孫1 ⇒ 養子縁組前に生まれているため甲乙の直系卑属になりません。そのため1.ロには該当せず養子になったとしても孫養子の2割加算の対象外です。
孫2 ⇒ 養子縁組後に生まれているため甲乙の直系卑属になります。そのため孫養子の2割加算の対象者です。
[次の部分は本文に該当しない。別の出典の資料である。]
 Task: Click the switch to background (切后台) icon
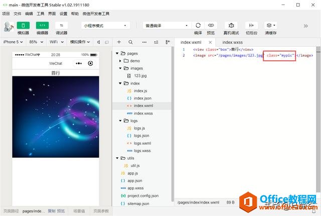pos(251,25)
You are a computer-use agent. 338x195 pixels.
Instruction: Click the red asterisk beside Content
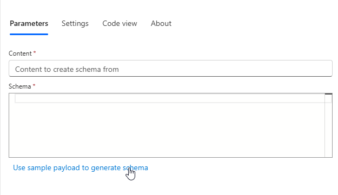point(35,52)
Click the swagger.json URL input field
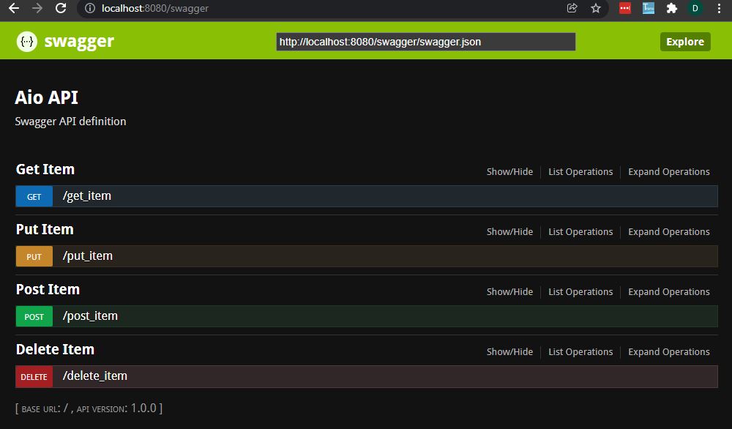This screenshot has width=732, height=429. click(425, 42)
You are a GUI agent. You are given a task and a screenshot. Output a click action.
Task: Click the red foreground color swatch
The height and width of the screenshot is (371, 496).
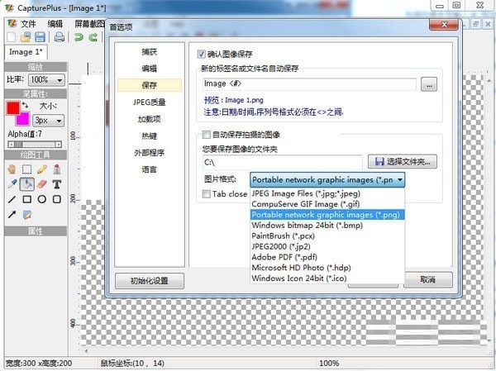[x=13, y=108]
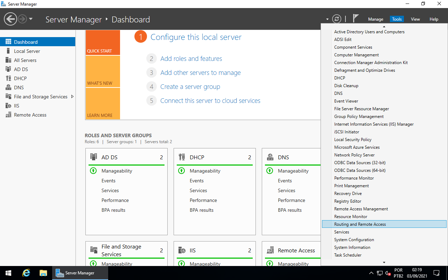
Task: Select the QUICK START orange tile
Action: [x=103, y=42]
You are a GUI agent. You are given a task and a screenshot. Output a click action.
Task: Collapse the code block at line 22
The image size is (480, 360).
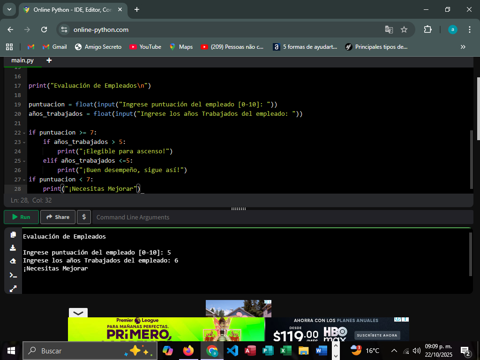(x=24, y=133)
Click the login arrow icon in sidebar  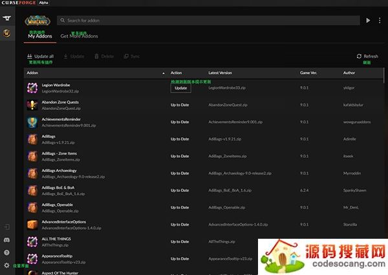tap(7, 227)
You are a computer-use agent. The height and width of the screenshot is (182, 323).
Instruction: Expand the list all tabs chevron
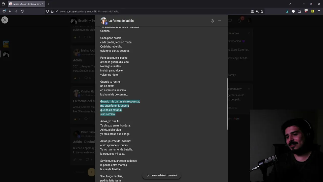coord(290,4)
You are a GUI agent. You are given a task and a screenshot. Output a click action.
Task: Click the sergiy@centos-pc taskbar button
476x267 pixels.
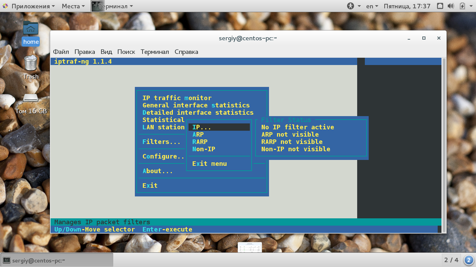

 このように、孫養子の全てが必ずしも2割加算の対象になるということではないのです。余談ですが、孫1は甲乙の直系卑属ではないため養子Aが先に亡くなっていたとしても甲乙の代襲相続人の身分にはなれません。

5. 戸籍でしっかり確認

 孫養子という先入観だけで判断するのは危険です。まずは基本に忠実に、戸籍を調べて親族関係を整理しましょう。また、養親と養子の細かな関係性は、法定相続情報一覧図だけでは判断ができません。法定相続情報一覧図があれば万全と思いがちですが、あくまでも民法上の相続人情報を知るための資料です。実子か養子かだけで相続税の計算はできません。相続税の2割加算のほか、基礎控除の計算における養子の人数制限など、影響は多々あります。相続税の申告手引きを良く見ると、養子がいる場合は法定相続情報とは別に養子の戸籍謄本等の提出が必要と抜け目なく書いてあるのです。